Time: Tuesday, October 23rd, 11:20
Speaker: Kihiro YAMADA, Nijmegen
Ultrafast magnetization switching with an ultra-short laser pulse attracts much attention for future applications for magnetic recording, operating with low energy consumption and at high speed. Since the pioneering work in ferrimagnetic GdFeCo [1], various systems have been tested, including metals [2], semiconductors [3], and insulators [4]. Recently, it has been demonstrated that also ferromagnetic multilayers display all-optical helicity-dependent switching (AO-HDS) [5], i.e., the magnetization can be controlled using circularly-polarized laser pulses.
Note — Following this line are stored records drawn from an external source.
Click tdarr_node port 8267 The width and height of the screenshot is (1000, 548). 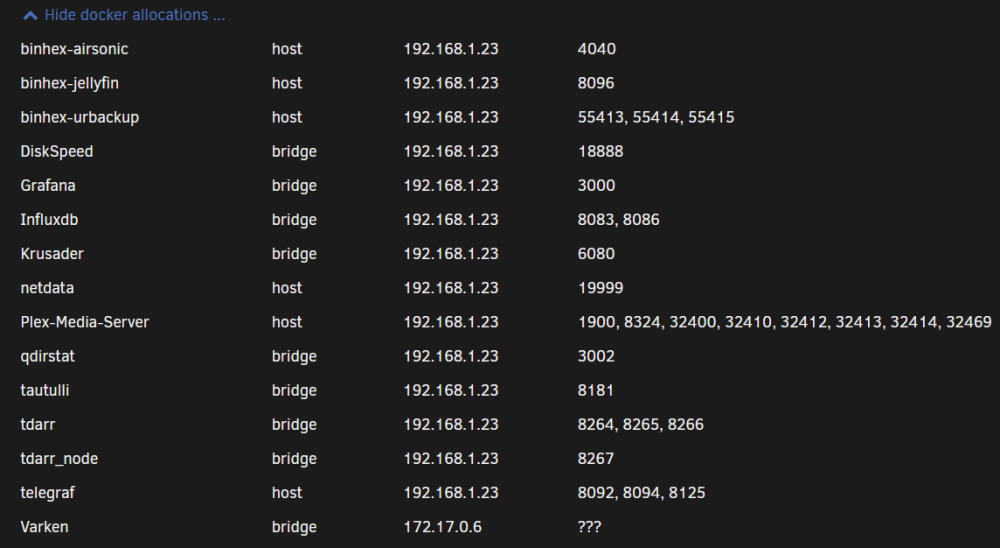596,459
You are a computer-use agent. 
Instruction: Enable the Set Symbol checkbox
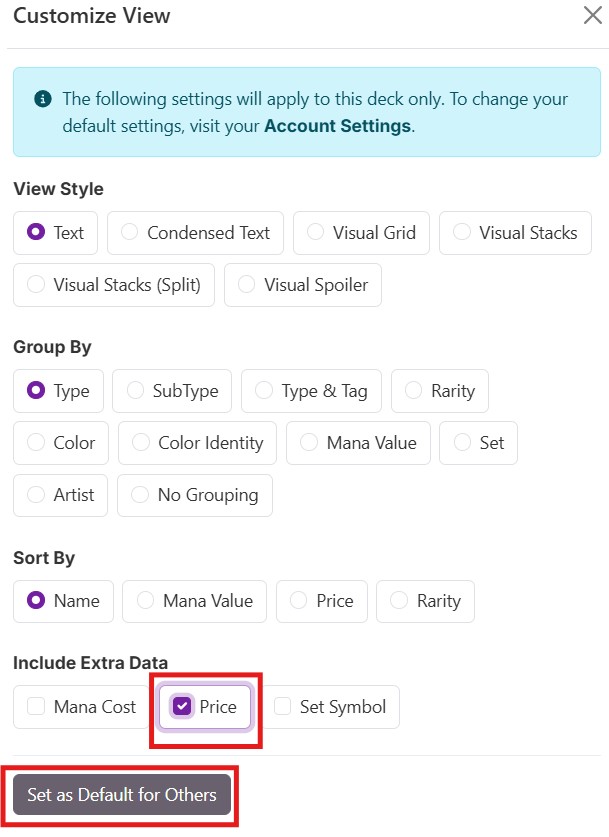[x=282, y=707]
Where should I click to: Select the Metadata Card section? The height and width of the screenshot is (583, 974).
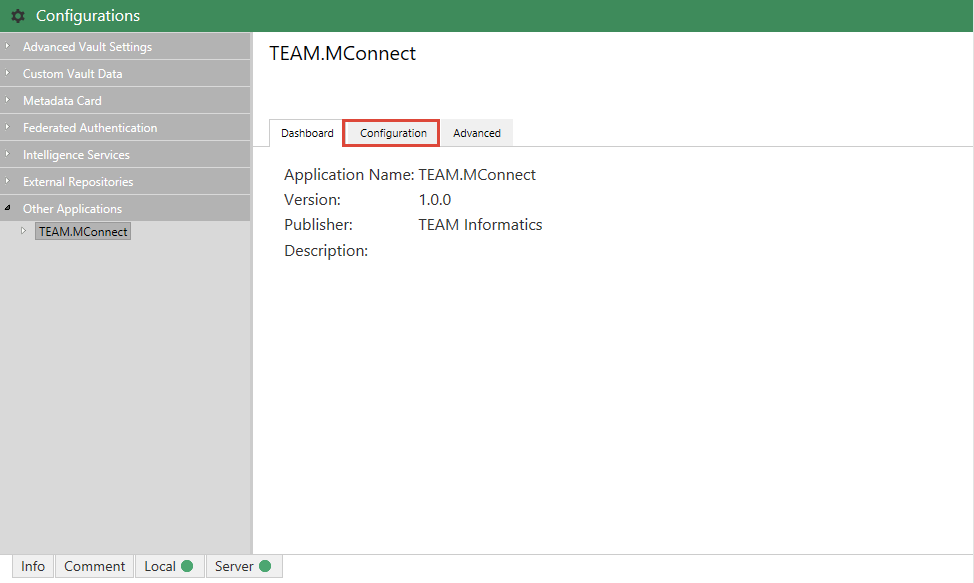pos(62,101)
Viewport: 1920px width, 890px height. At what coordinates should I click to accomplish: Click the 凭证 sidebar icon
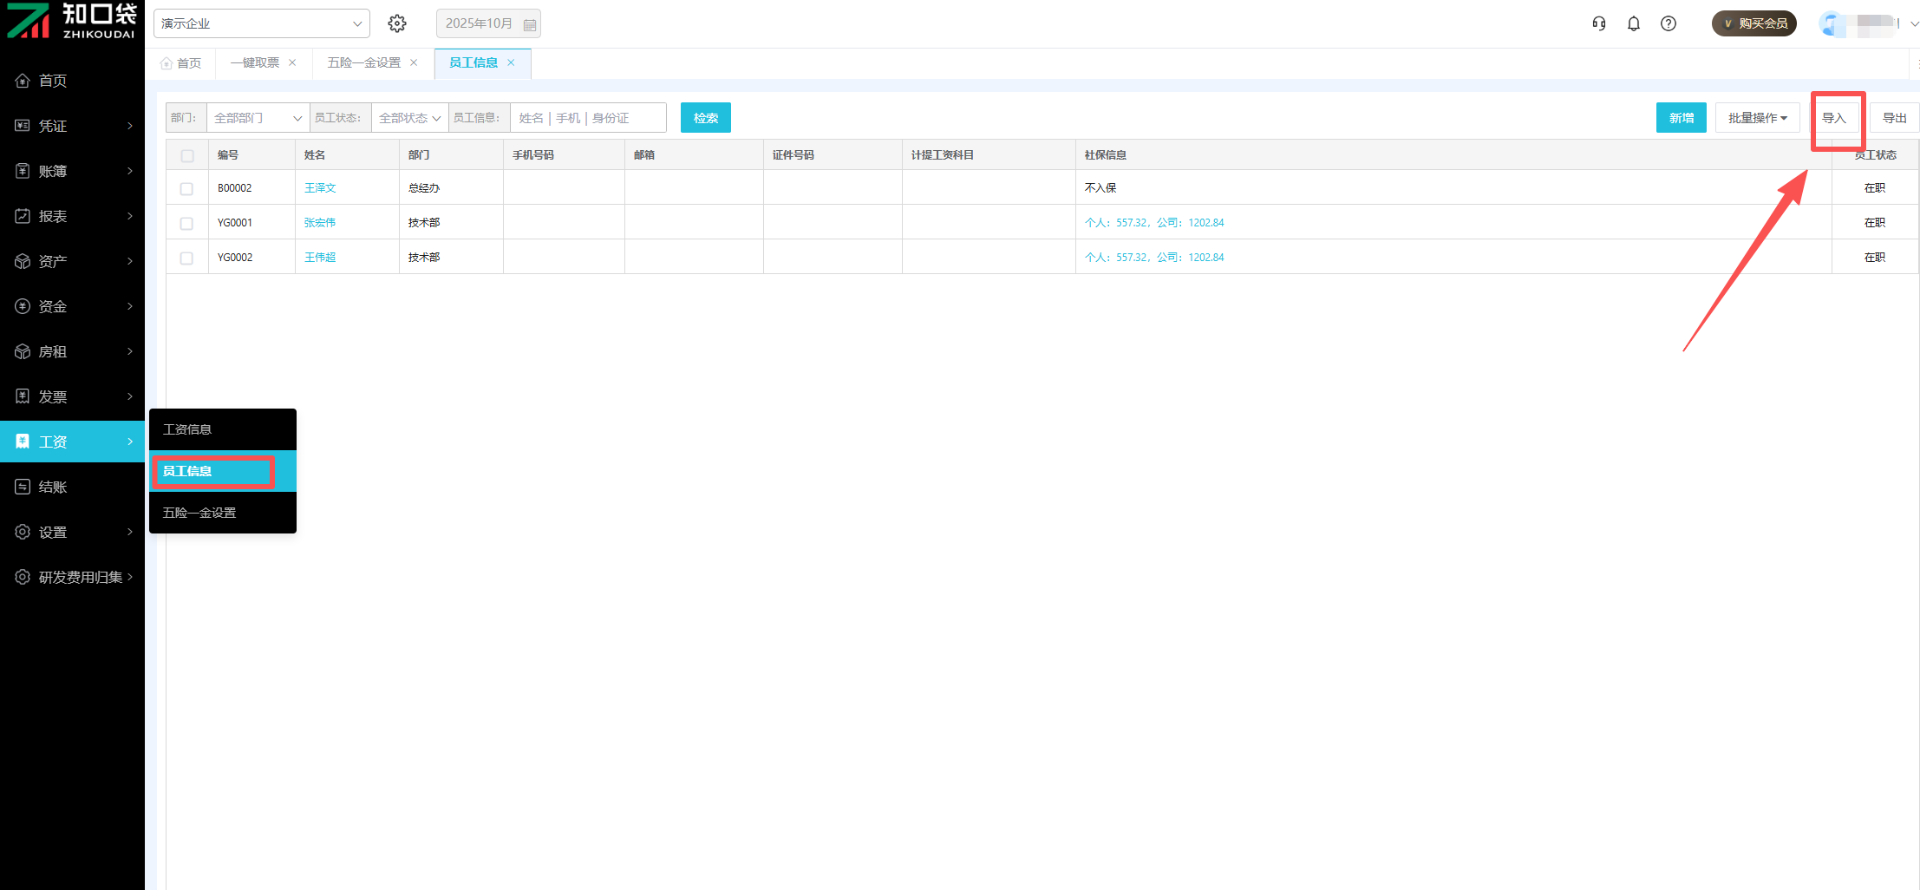[x=22, y=126]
However, to observe switching, many pulses were required [6]. Here, we demonstrate that the number of pulses required for AO-HDS can be dramatically reduced by using a dual-pulse method. In the experiment, we used a single stack of Pt (3 nm)/Co (0.6 nm)/Pt (3 nm) with perpendicular magnetic anisotropy, which is very widely used for static as well as ultra-fast experiments in spintronics. In order to fully flip the magnetization, we used two pulses fulfilling different roles: the first short (70 fs) linearly-polarized laser pulse for demagnetizing and the second longer (3 ps) circularly-polarized laser pulse for switching. Five such pairs of pulses fully flip the magnetization for a time separation between the two laser pulses of 2 ps, and the fluence of the first and second laser pulse of 2.29 and 1.94 mJ/cm2, respectively. In stark contrast, using only long circularly polarized laser pulses, 100-150 pulses are still necessary. The results suggest that the dual-pulse method is a potential route towards realizing efficient AO-HDS in ferromagnetic metals on an ultrashort time scale.
[1] C. D. Stanciu et al., Phys. Rev. Lett. 99, 047601(2007). [2] S. Mangin et al., Nat. Mater. 13, 286-292 (2014). [3] A. J. Ramsay et. al., Phys. Rev. Lett. 114, 067202 (2015). [4] A Stupakiewicz et. al., Nature 542, 71 (2017) [5] C-H. Lambert et al., Science 345, 1337-1340 (2014). [6] R. Medapalli et al., Phys. Rev. B 96, 224421 (2017).